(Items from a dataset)

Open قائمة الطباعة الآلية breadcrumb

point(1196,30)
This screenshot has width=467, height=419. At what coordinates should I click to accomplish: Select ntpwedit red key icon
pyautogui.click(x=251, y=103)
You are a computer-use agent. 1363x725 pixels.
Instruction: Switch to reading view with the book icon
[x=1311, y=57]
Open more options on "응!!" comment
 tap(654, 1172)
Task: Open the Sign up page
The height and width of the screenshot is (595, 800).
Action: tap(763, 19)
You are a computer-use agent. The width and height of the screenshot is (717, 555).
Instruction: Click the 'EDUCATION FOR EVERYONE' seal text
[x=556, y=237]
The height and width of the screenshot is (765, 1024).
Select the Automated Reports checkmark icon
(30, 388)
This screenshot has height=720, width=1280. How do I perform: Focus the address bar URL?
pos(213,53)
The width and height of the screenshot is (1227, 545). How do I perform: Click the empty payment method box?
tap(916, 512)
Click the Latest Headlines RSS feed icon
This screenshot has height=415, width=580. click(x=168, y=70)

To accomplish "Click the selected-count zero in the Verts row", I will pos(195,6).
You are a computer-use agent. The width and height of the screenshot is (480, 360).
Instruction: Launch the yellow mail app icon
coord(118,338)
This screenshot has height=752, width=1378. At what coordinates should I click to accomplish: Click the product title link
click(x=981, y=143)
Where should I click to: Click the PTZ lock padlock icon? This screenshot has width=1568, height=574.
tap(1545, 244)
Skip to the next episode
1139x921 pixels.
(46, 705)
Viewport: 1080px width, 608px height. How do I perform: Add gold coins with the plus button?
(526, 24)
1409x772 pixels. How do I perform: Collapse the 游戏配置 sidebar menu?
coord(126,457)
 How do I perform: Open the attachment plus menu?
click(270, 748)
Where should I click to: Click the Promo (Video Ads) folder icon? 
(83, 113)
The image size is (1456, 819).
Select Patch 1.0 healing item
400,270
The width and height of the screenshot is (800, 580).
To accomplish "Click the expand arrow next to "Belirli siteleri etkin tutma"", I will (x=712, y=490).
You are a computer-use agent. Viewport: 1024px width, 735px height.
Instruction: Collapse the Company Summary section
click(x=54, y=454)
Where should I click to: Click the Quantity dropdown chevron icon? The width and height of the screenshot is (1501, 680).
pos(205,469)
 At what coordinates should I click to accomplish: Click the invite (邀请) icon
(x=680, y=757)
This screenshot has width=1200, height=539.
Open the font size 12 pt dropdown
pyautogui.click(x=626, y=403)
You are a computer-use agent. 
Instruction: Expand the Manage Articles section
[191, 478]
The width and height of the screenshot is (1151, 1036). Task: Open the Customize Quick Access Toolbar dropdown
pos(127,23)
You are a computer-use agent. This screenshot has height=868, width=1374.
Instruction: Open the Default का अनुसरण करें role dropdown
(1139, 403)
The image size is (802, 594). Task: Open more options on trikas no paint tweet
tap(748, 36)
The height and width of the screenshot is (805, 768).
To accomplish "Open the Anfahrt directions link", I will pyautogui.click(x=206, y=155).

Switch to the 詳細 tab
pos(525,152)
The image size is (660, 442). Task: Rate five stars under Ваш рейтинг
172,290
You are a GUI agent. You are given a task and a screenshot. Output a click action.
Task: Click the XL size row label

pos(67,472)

» **PROMPT**
Leaving nothing out, print each line above exactly.

» **SOLUTION TO THIS TASK**
Open قائمة الطباعة الآلية breadcrumb

point(1196,30)
This screenshot has width=467, height=419. At what coordinates should I click to accomplish: Select ntpwedit red key icon
pyautogui.click(x=251, y=103)
You are a computer-use agent. 1363x725 pixels.
Instruction: Switch to reading view with the book icon
[x=1311, y=57]
Open more options on "응!!" comment
 tap(654, 1172)
Task: Open the Sign up page
The height and width of the screenshot is (595, 800).
Action: tap(763, 19)
You are a computer-use agent. The width and height of the screenshot is (717, 555).
Instruction: Click the 'EDUCATION FOR EVERYONE' seal text
[x=556, y=237]
The height and width of the screenshot is (765, 1024).
Select the Automated Reports checkmark icon
(30, 388)
This screenshot has height=720, width=1280. How do I perform: Focus the address bar URL?
pos(213,53)
The width and height of the screenshot is (1227, 545). How do I perform: Click the empty payment method box?
tap(916, 512)
Click the Latest Headlines RSS feed icon
This screenshot has height=415, width=580. click(x=168, y=70)

To accomplish "Click the selected-count zero in the Verts row", I will pos(195,6).
You are a computer-use agent. The width and height of the screenshot is (480, 360).
Instruction: Launch the yellow mail app icon
coord(118,338)
This screenshot has height=752, width=1378. At what coordinates should I click to accomplish: Click the product title link
click(x=981, y=143)
Where should I click to: Click the PTZ lock padlock icon? This screenshot has width=1568, height=574.
tap(1545, 244)
Skip to the next episode
1139x921 pixels.
(46, 705)
Viewport: 1080px width, 608px height. How do I perform: Add gold coins with the plus button?
(526, 24)
1409x772 pixels. How do I perform: Collapse the 游戏配置 sidebar menu?
coord(126,457)
 How do I perform: Open the attachment plus menu?
click(270, 748)
Where should I click to: Click the Promo (Video Ads) folder icon? 
(83, 113)
The image size is (1456, 819).
Select Patch 1.0 healing item
400,270
The width and height of the screenshot is (800, 580).
To accomplish "Click the expand arrow next to "Belirli siteleri etkin tutma"", I will (x=712, y=490).
You are a computer-use agent. Viewport: 1024px width, 735px height.
Instruction: Collapse the Company Summary section
click(x=54, y=454)
Where should I click to: Click the Quantity dropdown chevron icon? The width and height of the screenshot is (1501, 680).
pos(205,469)
 At what coordinates should I click to accomplish: Click the invite (邀请) icon
(x=680, y=757)
This screenshot has width=1200, height=539.
Open the font size 12 pt dropdown
pyautogui.click(x=626, y=403)
You are a computer-use agent. 
Instruction: Expand the Manage Articles section
[191, 478]
The width and height of the screenshot is (1151, 1036). Task: Open the Customize Quick Access Toolbar dropdown
pos(127,23)
You are a computer-use agent. This screenshot has height=868, width=1374.
Instruction: Open the Default का अनुसरण करें role dropdown
(1139, 403)
The image size is (802, 594). Task: Open more options on trikas no paint tweet
tap(748, 36)
The height and width of the screenshot is (805, 768).
To accomplish "Open the Anfahrt directions link", I will pyautogui.click(x=206, y=155).

Switch to the 詳細 tab
pos(525,152)
The image size is (660, 442). Task: Rate five stars under Ваш рейтинг
172,290
You are a GUI agent. You are given a task and a screenshot. Output a click action.
Task: Click the XL size row label

pos(67,472)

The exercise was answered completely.